ASPS accounts for less than 1 percent of soft tissue sarcomas, cancers that originate in connective and supportive tissue, and occurs mostly in people ages 15 to 35. The tumor relies on the growth of new blood vessels to obtain oxygen and nutrients and to facilitate its spread to the lungs, brain, and bones. Surgical removal of these tumors is the recommended treatment. However, not all patients are candidates for surgical resection based on extent of disease or other conditions. Standard anticancer therapy has not been effective for treating patients with metastatic ASPS. The median survival time for patients with unresectable metastatic ASPS is 40 months, with a 5-year survival rate of 20 percent.

Cediranib is a drug that inhibits a class of proteins called vascular endothelial growth factor receptors which regulate blood vessel formation. The drug, developed by AstraZeneca, Wilmington, Del., has been tested in clinical trials against other cancers, including non-small cell lung cancer, kidney cancer, and colorectal cancer, with varying degrees of benefit.

The 43 patients with metastatic ASPS on the trial were given a 30 milligram oral dose of cediranib once daily until either their disease progressed or they developed significant side effects. To date, the objective response rate, which requires a more than 30 percent reduction in tumor size of target lesions, is 35 percent (15 of the 43 patients achieved a partial response).
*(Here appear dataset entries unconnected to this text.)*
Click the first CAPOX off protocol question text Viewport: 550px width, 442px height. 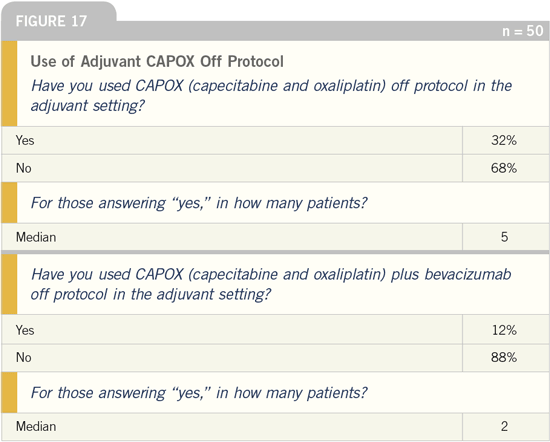[271, 95]
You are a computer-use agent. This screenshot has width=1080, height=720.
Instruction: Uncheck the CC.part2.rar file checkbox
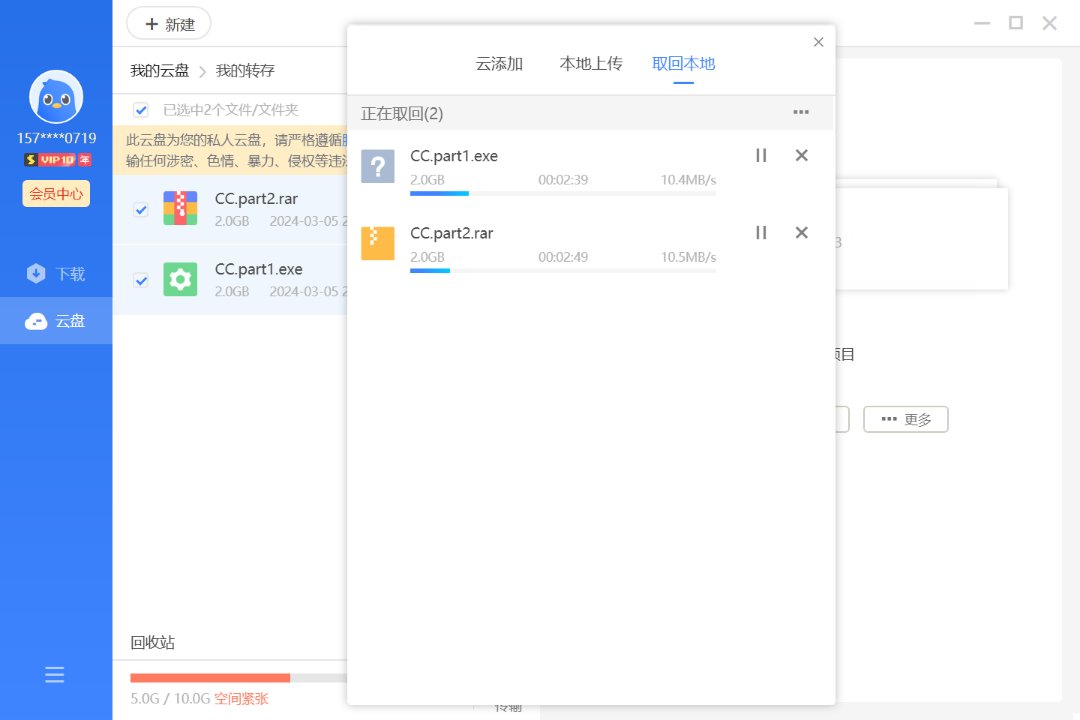(x=141, y=209)
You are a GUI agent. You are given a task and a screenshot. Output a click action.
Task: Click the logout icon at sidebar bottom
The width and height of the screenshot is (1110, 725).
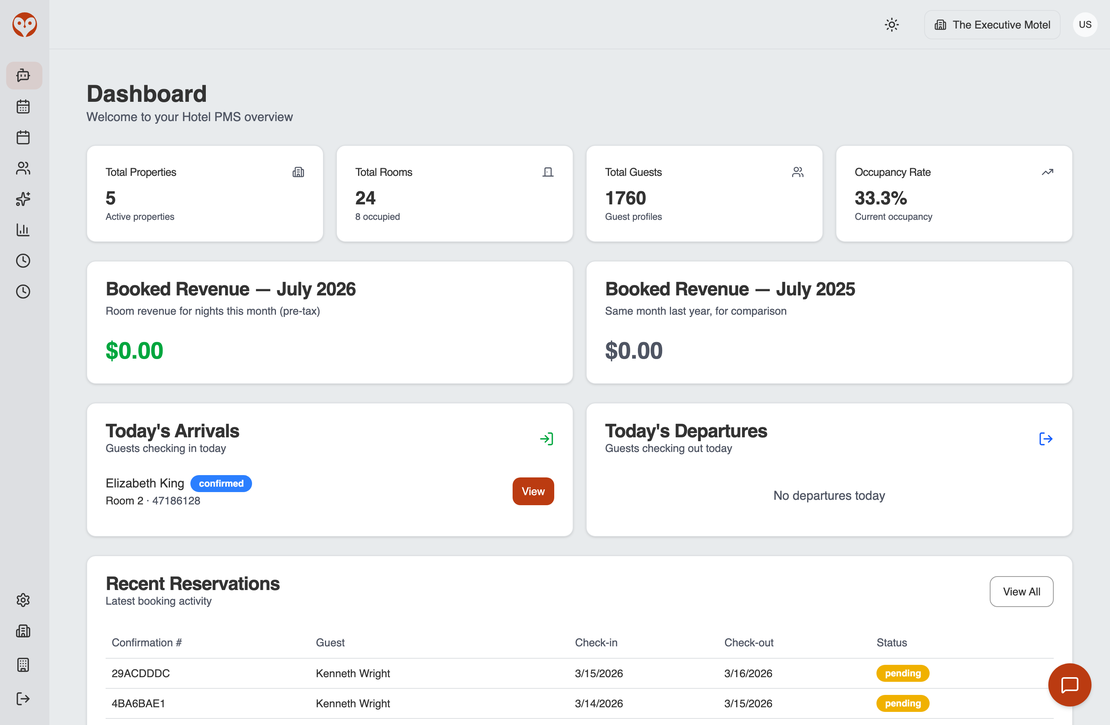pyautogui.click(x=23, y=699)
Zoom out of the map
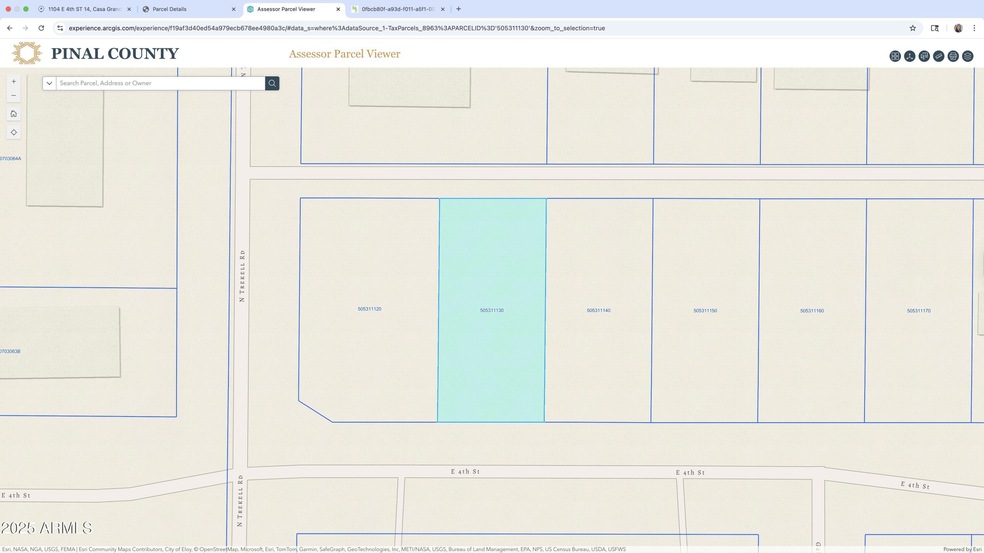The image size is (984, 553). (13, 96)
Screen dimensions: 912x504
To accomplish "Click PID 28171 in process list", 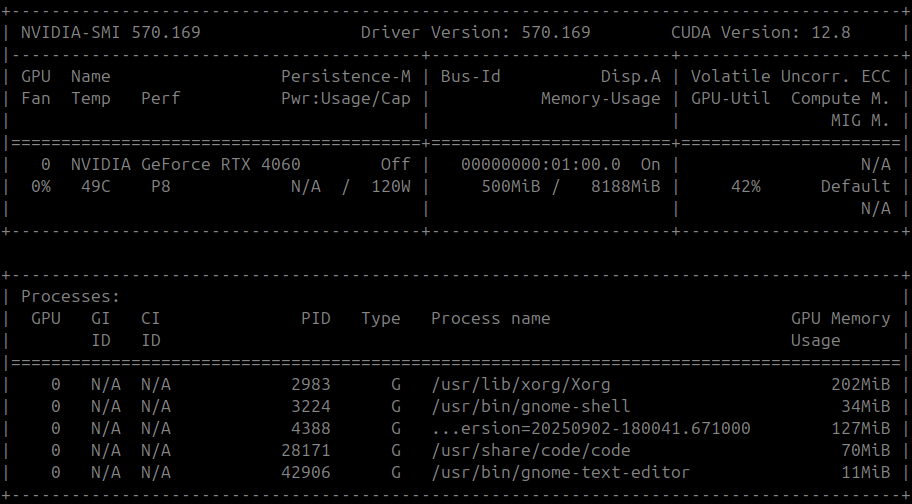I will (305, 450).
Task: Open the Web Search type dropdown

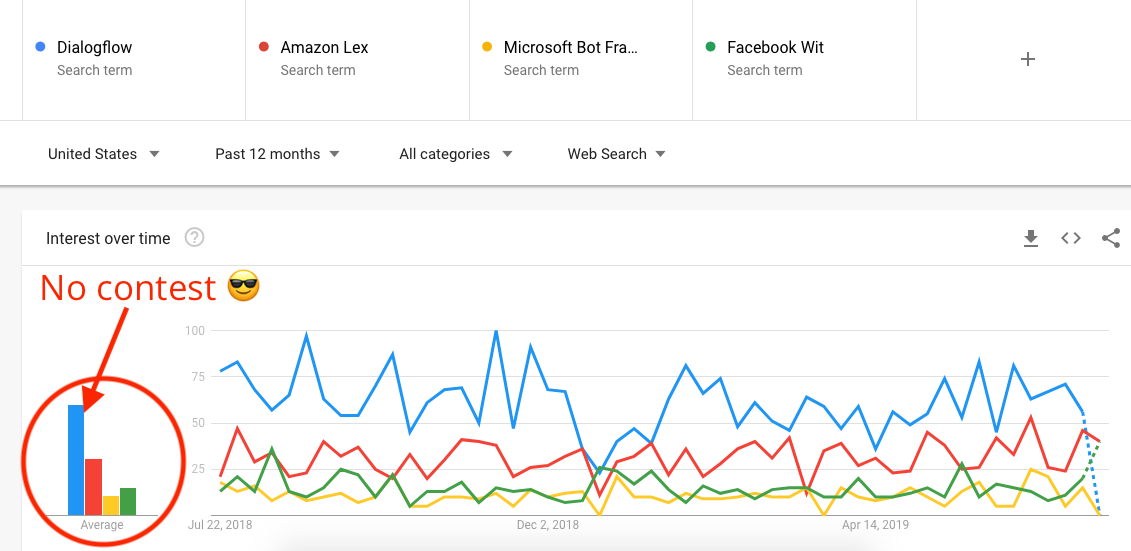Action: pyautogui.click(x=616, y=154)
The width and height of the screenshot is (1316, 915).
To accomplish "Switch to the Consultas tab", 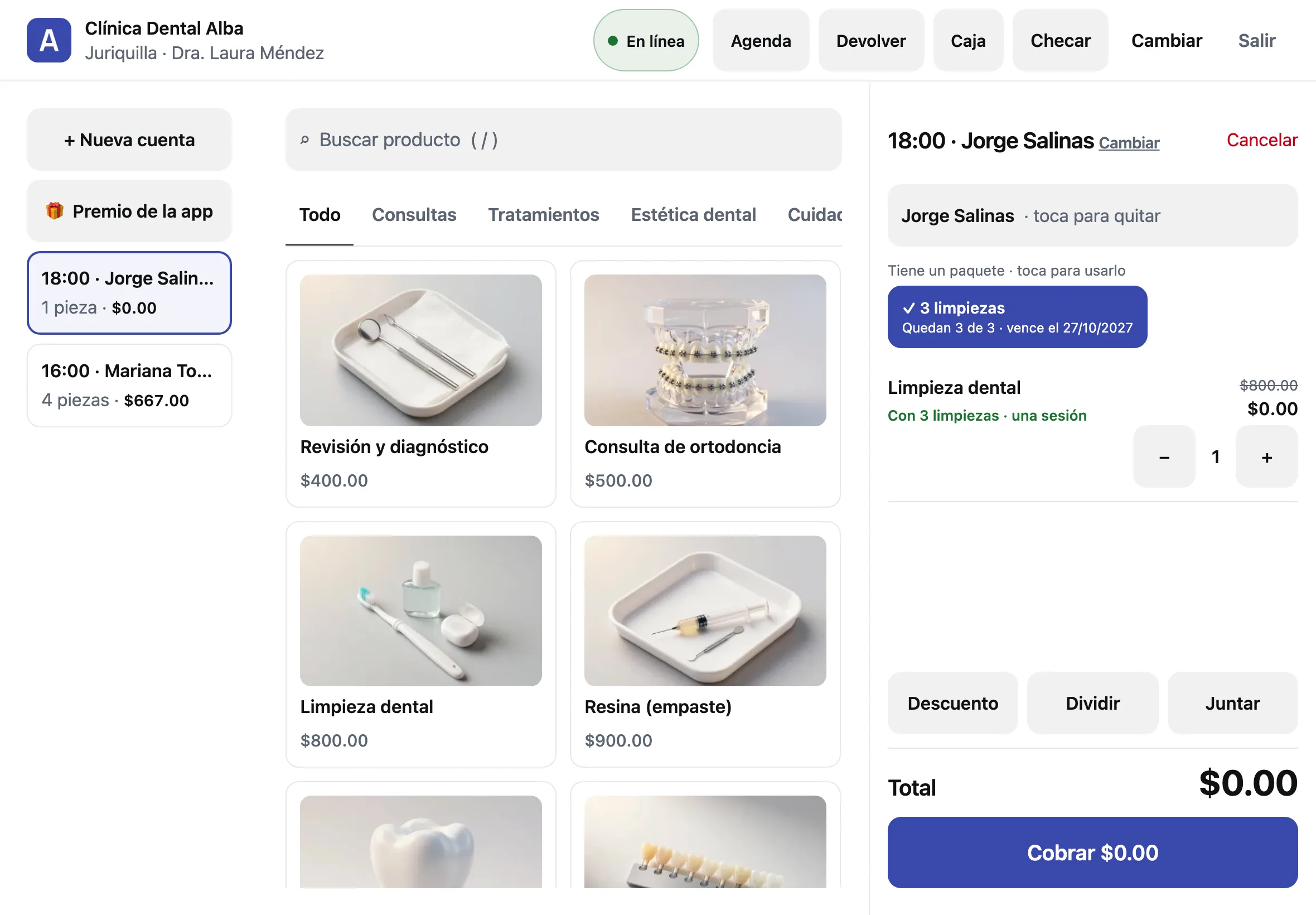I will (414, 215).
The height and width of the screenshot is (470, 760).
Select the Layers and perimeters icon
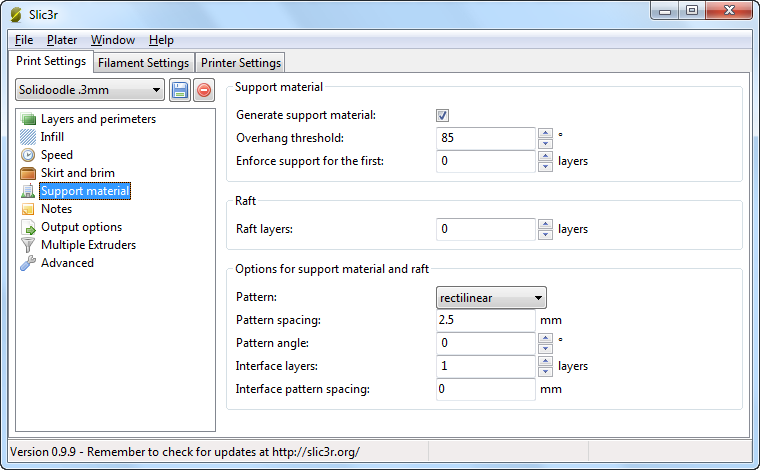28,119
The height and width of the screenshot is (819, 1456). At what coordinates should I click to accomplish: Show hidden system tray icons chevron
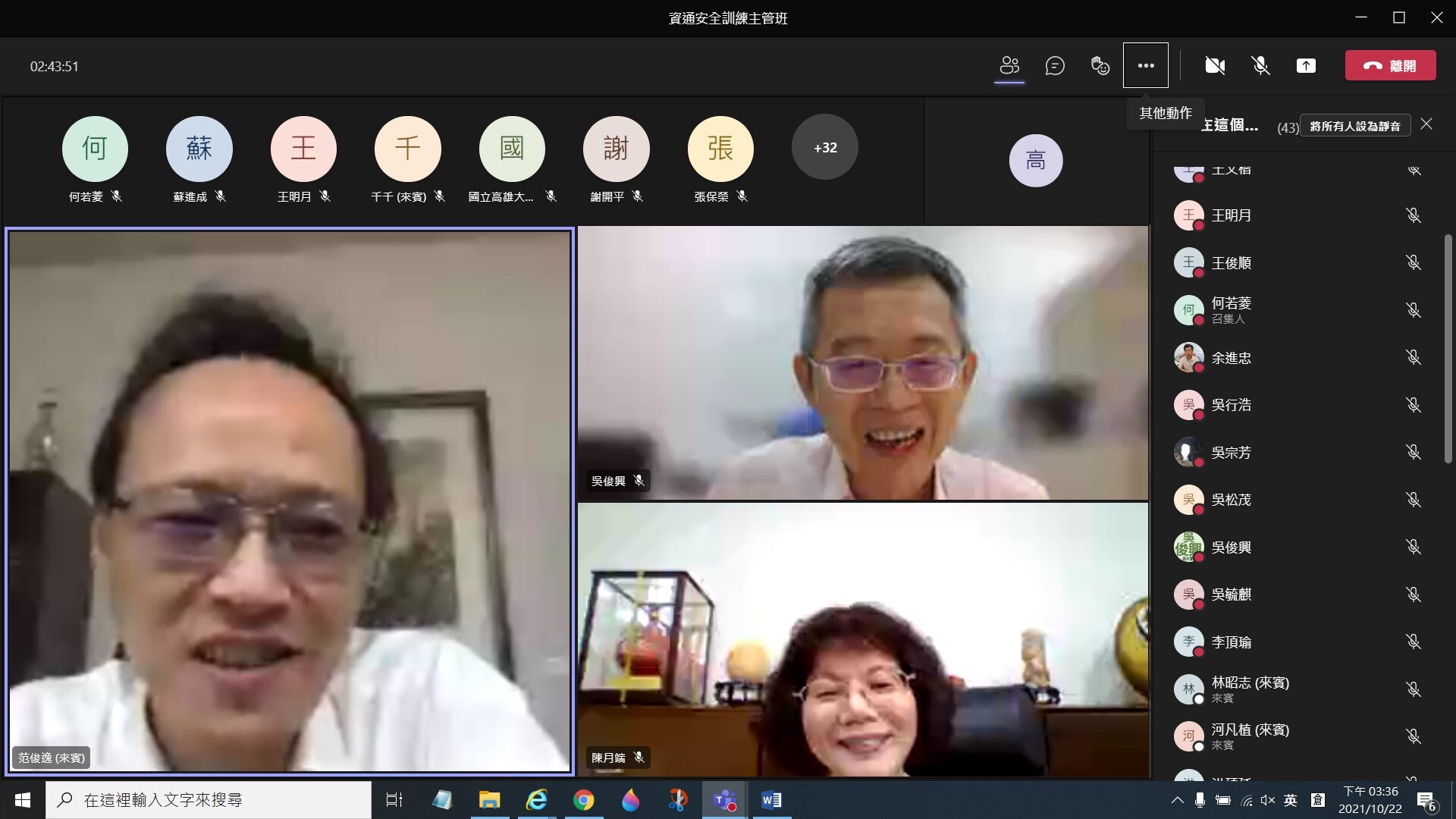coord(1177,800)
An additional 26 patients, or 60 percent, have stable disease.

"It's unusual to see such high rates of tumor shrinkage in a cancer that traditionally has not responded to standard chemotherapy treatments used for sarcomas," said Shivaani Kummar, M.D., NCI principal investigator for this trial. "Our ability to bring patients with ASPS from across the country to the clinical facility on the NIH campus for treatment has made it possible to rapidly test this new drug in this rare tumor."

To understand how cediranib works in ASPS and to identify abnormalities that may help in the selection of future therapies, tumor biopsy specimens were obtained before treatment and again during the first week of treatment. When the investigators compared gene expression in these two specimen groups, they discovered that the samples taken after treatment had lower expression of two genes that are important in regulating blood vessel development: ANGPT2 and FLT1.

Based on the encouraging responses observed in this trial, the researchers have initiated a follow-up trial that is comparing the effectiveness of cediranib to another vascular endothelial growth factor receptor drug, called sunitinib, in patients with metastatic ASPS.